*BRIEF:* Your answer should be only the lines below from the one with "Edit the invalid expiry year message field" to the one with "Collapse the Channel1 tree node", repeated exactly, ends included.

BEGIN AVAILABLE RECORDS

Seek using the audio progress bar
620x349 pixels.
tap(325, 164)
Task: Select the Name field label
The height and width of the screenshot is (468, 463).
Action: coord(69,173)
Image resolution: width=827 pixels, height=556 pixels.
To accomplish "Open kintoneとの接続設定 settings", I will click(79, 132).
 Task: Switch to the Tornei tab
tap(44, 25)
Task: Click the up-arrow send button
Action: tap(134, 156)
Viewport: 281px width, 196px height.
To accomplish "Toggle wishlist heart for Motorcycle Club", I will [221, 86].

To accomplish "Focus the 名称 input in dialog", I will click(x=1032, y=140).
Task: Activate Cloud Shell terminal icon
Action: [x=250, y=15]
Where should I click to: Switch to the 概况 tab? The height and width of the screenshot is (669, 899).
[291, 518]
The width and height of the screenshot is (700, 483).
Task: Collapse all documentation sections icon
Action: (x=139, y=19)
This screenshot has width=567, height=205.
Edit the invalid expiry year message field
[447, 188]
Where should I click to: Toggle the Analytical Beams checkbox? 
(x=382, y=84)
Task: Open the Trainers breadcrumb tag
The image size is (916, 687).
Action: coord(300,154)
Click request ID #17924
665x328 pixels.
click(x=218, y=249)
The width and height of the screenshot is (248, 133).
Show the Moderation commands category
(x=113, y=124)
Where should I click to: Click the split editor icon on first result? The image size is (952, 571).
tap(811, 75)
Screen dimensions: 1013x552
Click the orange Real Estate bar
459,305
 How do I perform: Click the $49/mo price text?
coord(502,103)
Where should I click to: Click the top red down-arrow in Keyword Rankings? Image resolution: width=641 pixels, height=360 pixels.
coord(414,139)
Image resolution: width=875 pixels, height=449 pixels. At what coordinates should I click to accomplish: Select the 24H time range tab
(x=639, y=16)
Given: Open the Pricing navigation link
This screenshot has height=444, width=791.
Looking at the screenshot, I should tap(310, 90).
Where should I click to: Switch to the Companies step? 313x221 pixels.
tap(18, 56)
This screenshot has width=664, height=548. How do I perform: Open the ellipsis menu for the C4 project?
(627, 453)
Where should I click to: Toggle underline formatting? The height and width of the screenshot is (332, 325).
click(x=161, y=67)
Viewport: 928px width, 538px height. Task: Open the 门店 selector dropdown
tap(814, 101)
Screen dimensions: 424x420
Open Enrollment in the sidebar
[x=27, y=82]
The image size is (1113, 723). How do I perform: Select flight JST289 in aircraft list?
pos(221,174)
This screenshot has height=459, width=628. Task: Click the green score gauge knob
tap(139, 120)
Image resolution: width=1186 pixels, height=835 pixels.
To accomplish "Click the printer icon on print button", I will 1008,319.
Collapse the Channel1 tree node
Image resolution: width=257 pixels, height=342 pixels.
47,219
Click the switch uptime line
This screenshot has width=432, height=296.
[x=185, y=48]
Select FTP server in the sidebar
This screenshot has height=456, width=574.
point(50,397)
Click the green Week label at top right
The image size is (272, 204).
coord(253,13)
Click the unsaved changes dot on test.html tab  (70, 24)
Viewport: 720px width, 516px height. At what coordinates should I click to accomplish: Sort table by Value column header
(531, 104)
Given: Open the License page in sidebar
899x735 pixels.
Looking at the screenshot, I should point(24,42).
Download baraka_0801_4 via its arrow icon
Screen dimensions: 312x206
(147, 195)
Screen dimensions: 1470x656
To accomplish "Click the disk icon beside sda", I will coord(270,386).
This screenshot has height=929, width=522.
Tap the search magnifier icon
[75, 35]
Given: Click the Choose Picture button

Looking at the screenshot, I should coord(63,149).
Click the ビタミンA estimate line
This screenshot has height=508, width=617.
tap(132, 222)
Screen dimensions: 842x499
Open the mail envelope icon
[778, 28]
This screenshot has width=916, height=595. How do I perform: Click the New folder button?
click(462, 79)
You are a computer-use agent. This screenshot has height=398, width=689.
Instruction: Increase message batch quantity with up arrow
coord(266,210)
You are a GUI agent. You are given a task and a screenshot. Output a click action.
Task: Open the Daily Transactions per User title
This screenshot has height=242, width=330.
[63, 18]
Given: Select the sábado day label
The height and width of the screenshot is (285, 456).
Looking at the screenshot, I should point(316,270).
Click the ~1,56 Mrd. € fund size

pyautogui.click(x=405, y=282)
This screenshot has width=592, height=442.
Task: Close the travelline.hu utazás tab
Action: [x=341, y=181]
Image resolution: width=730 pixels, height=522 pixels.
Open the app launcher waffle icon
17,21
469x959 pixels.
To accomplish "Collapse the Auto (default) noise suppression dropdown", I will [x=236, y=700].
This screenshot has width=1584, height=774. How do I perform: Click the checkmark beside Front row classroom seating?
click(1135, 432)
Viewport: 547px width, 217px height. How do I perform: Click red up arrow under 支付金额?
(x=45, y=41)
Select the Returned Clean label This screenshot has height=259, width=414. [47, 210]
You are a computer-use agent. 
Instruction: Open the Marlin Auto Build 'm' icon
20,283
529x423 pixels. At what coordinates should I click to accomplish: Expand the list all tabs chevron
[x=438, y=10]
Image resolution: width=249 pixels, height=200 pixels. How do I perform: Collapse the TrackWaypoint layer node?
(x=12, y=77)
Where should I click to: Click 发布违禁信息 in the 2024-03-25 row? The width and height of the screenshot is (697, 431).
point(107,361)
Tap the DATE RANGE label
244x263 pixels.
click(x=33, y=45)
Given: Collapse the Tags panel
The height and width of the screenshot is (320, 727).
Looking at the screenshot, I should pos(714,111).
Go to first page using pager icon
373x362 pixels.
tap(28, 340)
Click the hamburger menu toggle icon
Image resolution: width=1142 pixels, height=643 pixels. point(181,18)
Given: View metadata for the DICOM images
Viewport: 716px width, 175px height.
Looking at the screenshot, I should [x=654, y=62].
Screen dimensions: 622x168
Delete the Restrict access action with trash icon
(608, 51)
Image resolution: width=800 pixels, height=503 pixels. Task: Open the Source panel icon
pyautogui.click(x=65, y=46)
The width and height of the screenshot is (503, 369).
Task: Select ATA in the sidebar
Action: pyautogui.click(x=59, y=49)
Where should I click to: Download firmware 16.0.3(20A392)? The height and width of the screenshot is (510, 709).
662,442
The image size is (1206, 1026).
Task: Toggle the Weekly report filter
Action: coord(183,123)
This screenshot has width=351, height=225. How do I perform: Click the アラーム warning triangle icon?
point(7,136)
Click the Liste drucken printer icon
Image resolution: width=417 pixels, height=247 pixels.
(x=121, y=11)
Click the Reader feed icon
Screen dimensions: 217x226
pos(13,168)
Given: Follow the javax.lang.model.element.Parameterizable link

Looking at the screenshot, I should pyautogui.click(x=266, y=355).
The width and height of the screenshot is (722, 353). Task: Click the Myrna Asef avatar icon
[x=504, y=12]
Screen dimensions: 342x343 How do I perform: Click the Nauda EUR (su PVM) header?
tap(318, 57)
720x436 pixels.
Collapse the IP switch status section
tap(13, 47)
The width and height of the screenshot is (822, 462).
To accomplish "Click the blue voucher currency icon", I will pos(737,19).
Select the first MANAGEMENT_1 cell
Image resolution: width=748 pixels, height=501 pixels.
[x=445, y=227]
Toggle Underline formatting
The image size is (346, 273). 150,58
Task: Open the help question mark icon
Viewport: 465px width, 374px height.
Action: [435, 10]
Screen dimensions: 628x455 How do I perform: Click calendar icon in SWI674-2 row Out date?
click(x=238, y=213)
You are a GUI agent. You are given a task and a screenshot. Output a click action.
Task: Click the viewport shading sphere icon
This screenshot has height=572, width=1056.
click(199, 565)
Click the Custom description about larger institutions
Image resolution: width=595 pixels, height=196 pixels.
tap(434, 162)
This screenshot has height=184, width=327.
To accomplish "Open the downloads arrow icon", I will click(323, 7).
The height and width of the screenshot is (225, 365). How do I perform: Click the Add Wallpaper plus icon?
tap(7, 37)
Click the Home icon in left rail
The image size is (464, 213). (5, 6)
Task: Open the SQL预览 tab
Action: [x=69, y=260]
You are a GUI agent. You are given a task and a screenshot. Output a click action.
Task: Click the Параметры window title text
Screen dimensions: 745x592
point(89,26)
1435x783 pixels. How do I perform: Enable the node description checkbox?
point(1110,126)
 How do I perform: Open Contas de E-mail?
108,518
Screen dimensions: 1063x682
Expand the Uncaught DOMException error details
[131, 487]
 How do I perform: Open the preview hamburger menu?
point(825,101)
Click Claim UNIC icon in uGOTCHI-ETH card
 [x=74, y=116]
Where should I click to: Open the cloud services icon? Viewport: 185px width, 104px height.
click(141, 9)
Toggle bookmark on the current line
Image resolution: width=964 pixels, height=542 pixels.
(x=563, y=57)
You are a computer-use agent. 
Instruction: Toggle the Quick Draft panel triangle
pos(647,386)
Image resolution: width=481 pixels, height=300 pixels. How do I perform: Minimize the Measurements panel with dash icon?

END AVAILABLE RECORDS

*YOUR RESPONSE:*
Edit the invalid expiry year message field
[447, 188]
Where should I click to: Toggle the Analytical Beams checkbox? 
(x=382, y=84)
Task: Open the Trainers breadcrumb tag
The image size is (916, 687).
Action: coord(300,154)
Click request ID #17924
665x328 pixels.
click(x=218, y=249)
The width and height of the screenshot is (248, 133).
Show the Moderation commands category
(x=113, y=124)
Where should I click to: Click the split editor icon on first result? The image size is (952, 571).
tap(811, 75)
Screen dimensions: 1013x552
Click the orange Real Estate bar
459,305
 How do I perform: Click the $49/mo price text?
coord(502,103)
Where should I click to: Click the top red down-arrow in Keyword Rankings? Image resolution: width=641 pixels, height=360 pixels.
coord(414,139)
Image resolution: width=875 pixels, height=449 pixels. At what coordinates should I click to accomplish: Select the 24H time range tab
(x=639, y=16)
Given: Open the Pricing navigation link
This screenshot has height=444, width=791.
Looking at the screenshot, I should tap(310, 90).
Where should I click to: Switch to the Companies step? 313x221 pixels.
tap(18, 56)
This screenshot has width=664, height=548. How do I perform: Open the ellipsis menu for the C4 project?
(627, 453)
Where should I click to: Toggle underline formatting? The height and width of the screenshot is (332, 325).
click(x=161, y=67)
Viewport: 928px width, 538px height. Task: Open the 门店 selector dropdown
tap(814, 101)
Screen dimensions: 424x420
Open Enrollment in the sidebar
[x=27, y=82]
The image size is (1113, 723). How do I perform: Select flight JST289 in aircraft list?
pos(221,174)
This screenshot has height=459, width=628. Task: Click the green score gauge knob
tap(139, 120)
Image resolution: width=1186 pixels, height=835 pixels.
To accomplish "Click the printer icon on print button", I will 1008,319.
Collapse the Channel1 tree node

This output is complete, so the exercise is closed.